L’auditorat du travail a ouvert une enquête contre l’UCLouvain pour des faits de harcèlement sexuel

L’auditorat du travail a ouvert une enquête contre l’UCLouvain pour des faits de harcèlement sexuel

L’auditorat du travail auprès du tribunal du travail du Brabant wallon a confirmé, mardi, qu’à la suite des plaintes déposées par différents membres du personnel, il a décidé d’ouvrir une enquête contre l’UCLouvain. Il s’agit de vérifier si, en matière de harcèlement sexuel, les mesures de prévention mises en œuvre au sein de l’Université sont suffisantes.

Baisers forcés, mains aux fesses et tentative de viol

L’absence ou l’insuffisance de mesures de prévention constitue en effet une infraction réprimée par le code pénal social. L’auditorat du travail indique qu’il peut ouvrir une enquête sur de tels faits, sauf si les dernières manifestations de ces faits sont survenues plus de cinq ans avant l’ouverture de l’enquête.

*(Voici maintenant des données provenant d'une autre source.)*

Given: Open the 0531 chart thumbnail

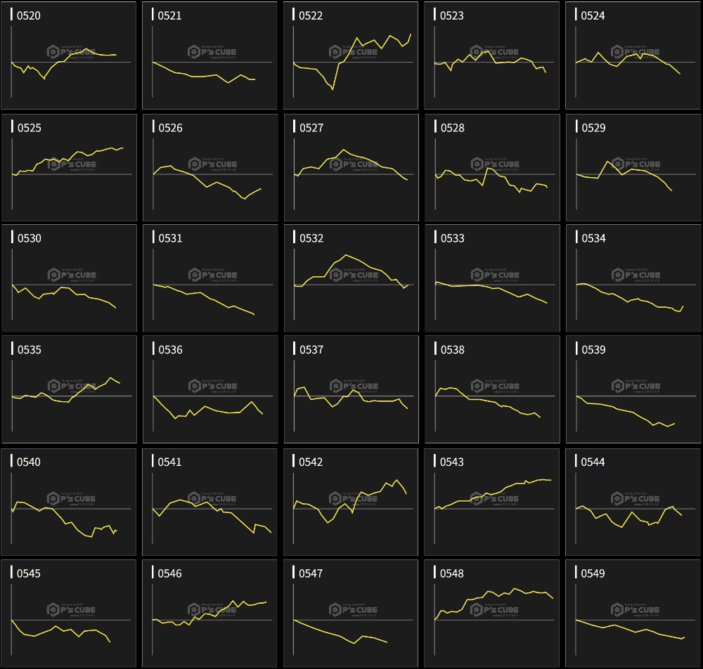Looking at the screenshot, I should pos(209,278).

En février dernier, dans un contexte de mise en lumière de faits de harcèlement au sein de plusieurs universités en Belgique, le professeur Jean-Pascal van Ypersele avait révélé qu’il avait pris connaissance de plusieurs faits commis au sein de l’UCLouvain par des personnes ayant une position d’autorité. Il était question de baisers forcés, de mains aux fesses et même de tentative de viol. Peu après, le parquet du Brabant wallon avait confirmé qu’une plainte était à l’instruction pour des faits de harcèlement sexuel au sein de l’UCLouvain.

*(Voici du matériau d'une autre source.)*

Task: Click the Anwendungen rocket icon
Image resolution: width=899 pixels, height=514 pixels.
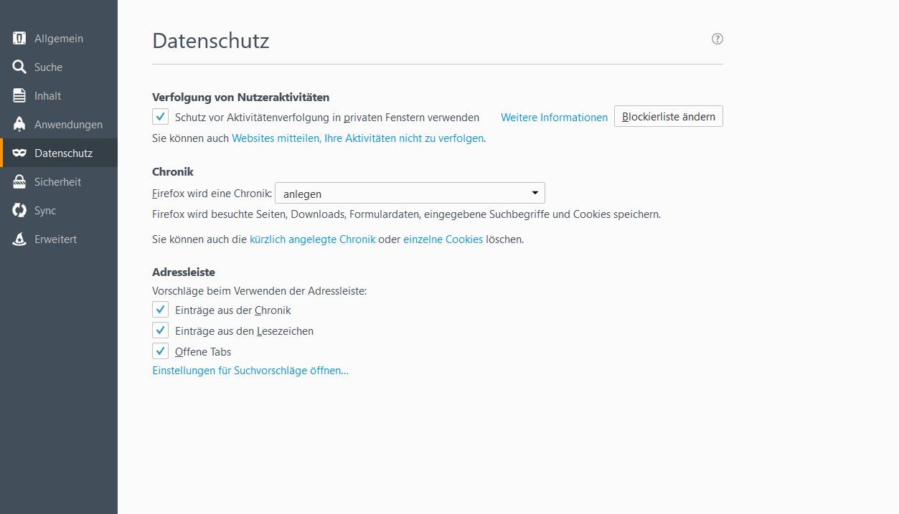Action: (x=19, y=125)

« L’UCLouvain a l’obligation de prendre des mesures de prévention »

Ce mardi, l’auditorat du travail confirme via un communiqué qu’il enquête contre l’Université à la suite des plaintes déposées par différents membres du personnel. « Comme tout employeur, l’UCLouvain a l’obligation de prendre des mesures de prévention contre les risques psychosociaux au travail, parmi lesquels le harcèlement sexuel et le harcèlement moral au travail », indique le communiqué transmis par l’auditorat du travail près le tribunal du travail du Brabant wallon.